Monday, July 29, 2013

Big bank aren't willing to merge: Tulasi Gautam (CEO of MBL)

He said that the first thing that parties entering merger must be clear about is the objective behind the merger. In many cases there is a lack of clarity when it comes to the objective, said Gautam.

Other issues that crop up during the merger process are electing representatives on the board of directors, selecting the executive head, fixing the share swap ratio and reorganizing the staff.

Gautam pointed to mutual understanding as an ideal way of fixing share swap ratio, as has been seen in recent mergers.

As for staff reorganization, he said it is important to execute everything in a transparent manner to win the confidence of the staff.

Gautam said post-merger problems include working culture, software in use, hassles of data migrations, among others.

When asked whether the merger process among banks will continue in future given Nepal Rastra Bank’s intention to reduce the number of BFIs by half, Gautam said no big bank would opt for a merger willingly. Only those banks that are in trouble will seek merger as the promoters of such banks would be willing to give up their posts to save their investment, said Gautam. 
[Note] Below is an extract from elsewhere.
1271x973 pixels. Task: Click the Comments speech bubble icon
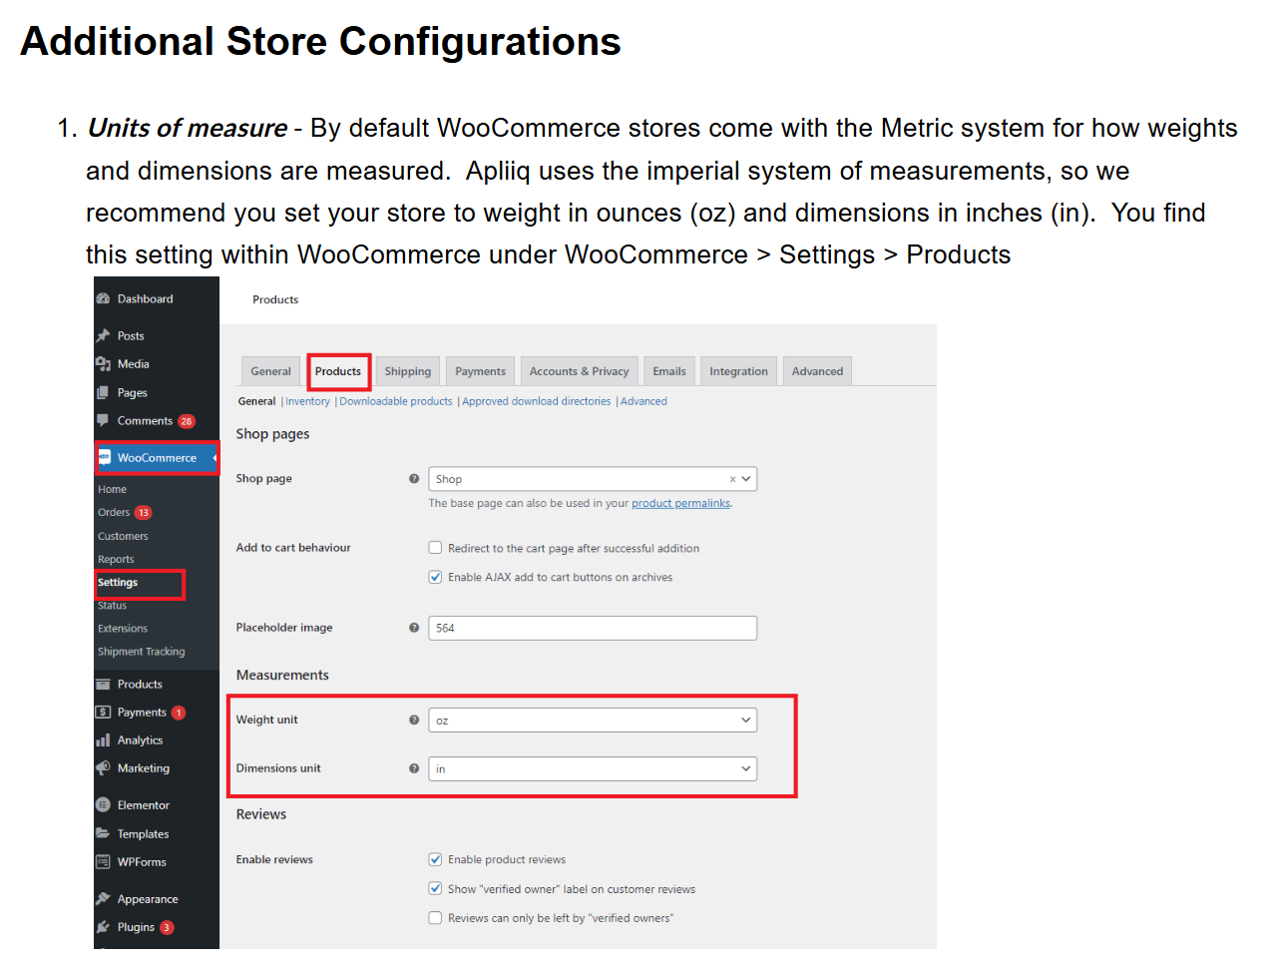point(103,420)
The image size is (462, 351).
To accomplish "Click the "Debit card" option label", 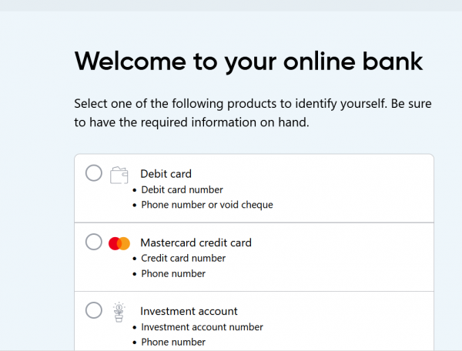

He pointed to the merger between big banks like NIC and Bank of Asia as an exception. Among other things, they were compelled to merge after NRB urged them to settle their cross-holding issue. He cited the cases of merger process between Everest Bank and Nepal Investment Bank, and that between Siddhartha Bank and Kumari Bank that failed to materialize as an example why merger between big banks is difficult.